**PROBLÈME À RÉSOUDRE**: Renommez « agent » en « assistant » dans toutes les entrées ci-dessous, puis recopiez-les sans autre modification. N'incluez pas les images dans votre réponse.

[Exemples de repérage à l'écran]
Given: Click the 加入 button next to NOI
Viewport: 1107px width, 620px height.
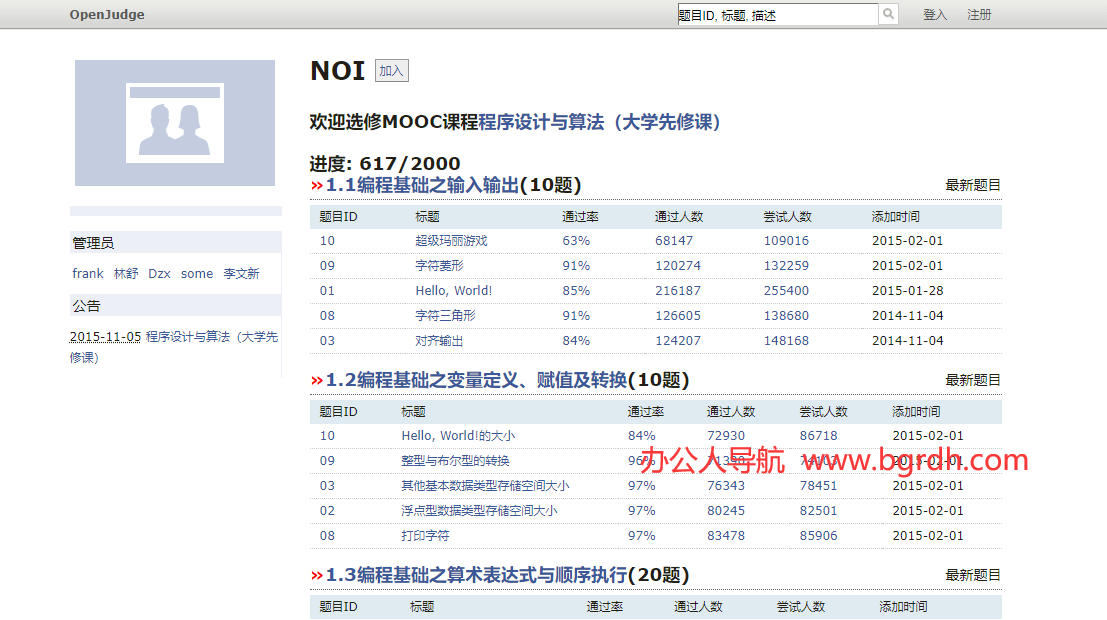Looking at the screenshot, I should [x=390, y=70].
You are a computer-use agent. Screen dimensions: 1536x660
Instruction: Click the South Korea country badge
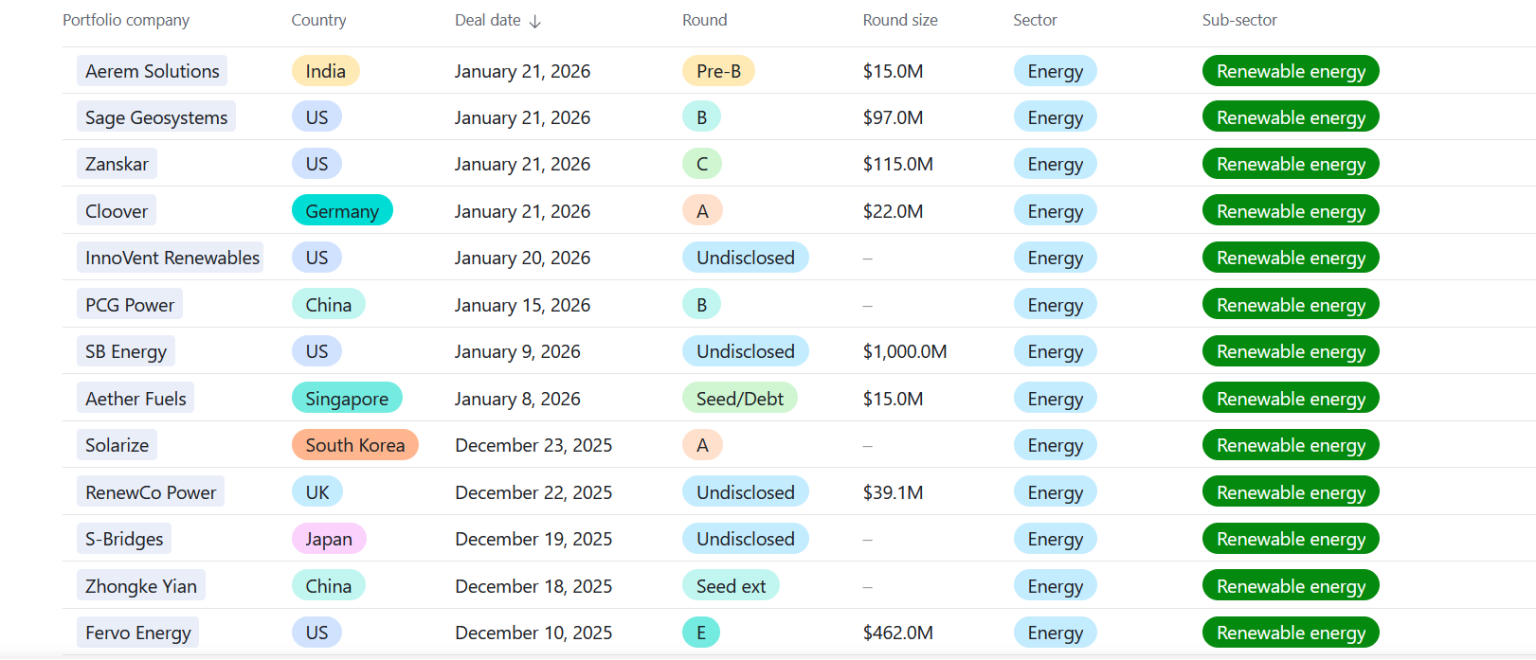(355, 445)
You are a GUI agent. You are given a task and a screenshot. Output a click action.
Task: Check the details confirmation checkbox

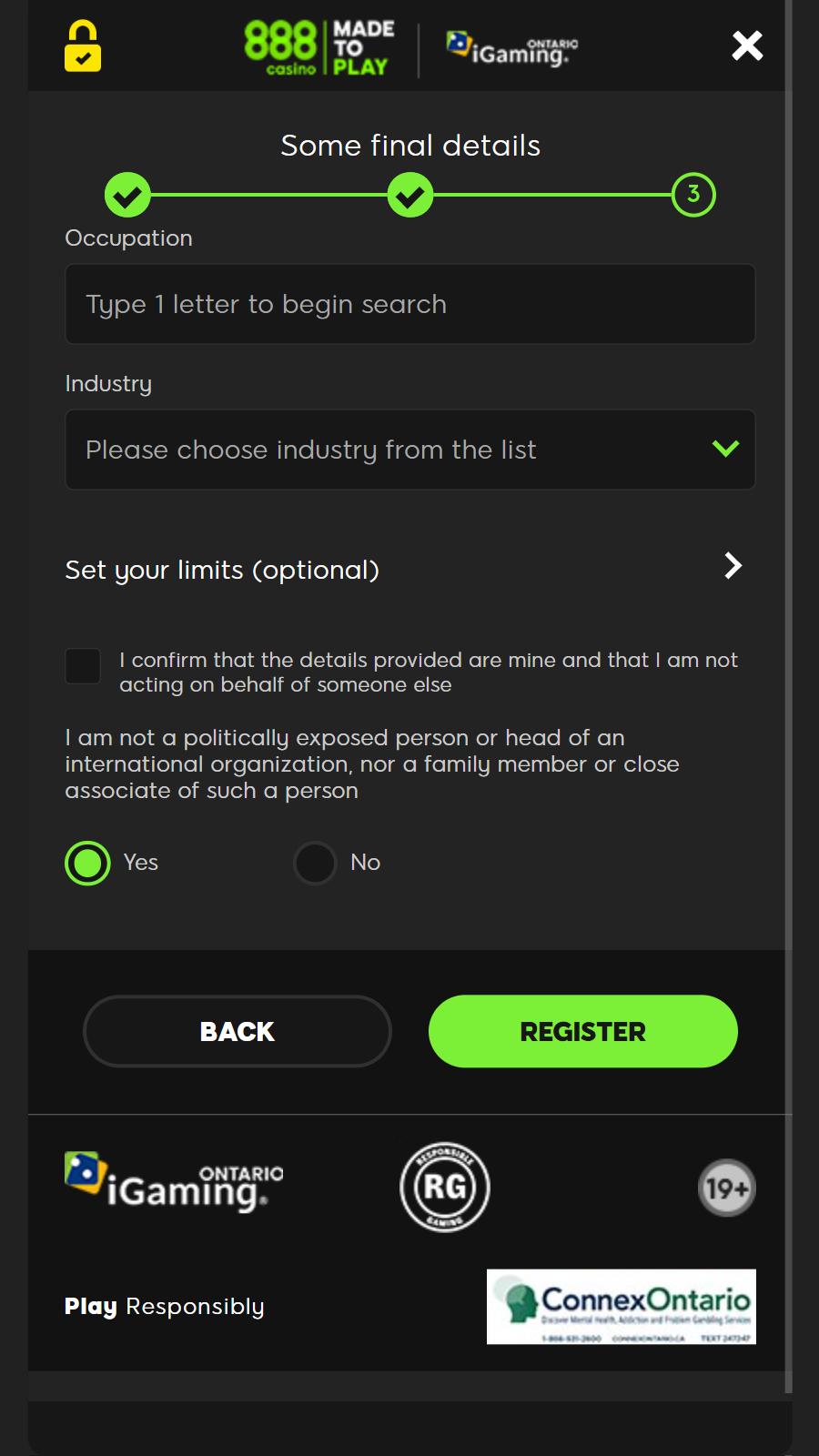coord(83,666)
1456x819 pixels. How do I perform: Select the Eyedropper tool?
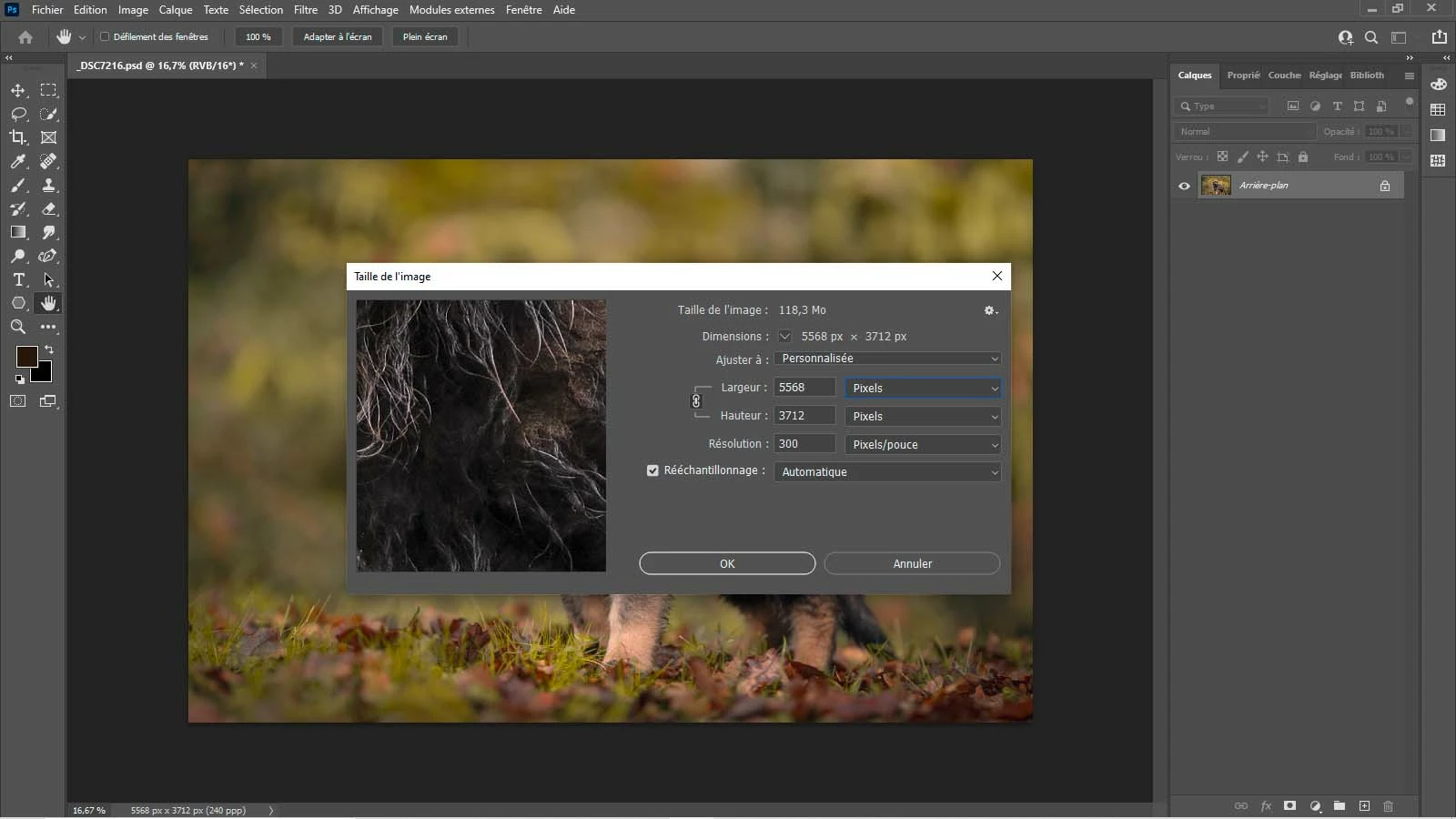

**RÉSULTAT ATTENDU**:
Given: Click the 加入 button next to NOI
Viewport: 1107px width, 620px height.
Looking at the screenshot, I should [x=390, y=70].
You are a computer-use assistant. Screen dimensions: 1536x660
Instruction: Click the South Korea country badge
(355, 445)
You are a GUI assistant. You are given a task and a screenshot. Output a click action.
Task: Check the details confirmation checkbox

coord(83,666)
1456x819 pixels. How do I perform: Select the Eyedropper tool?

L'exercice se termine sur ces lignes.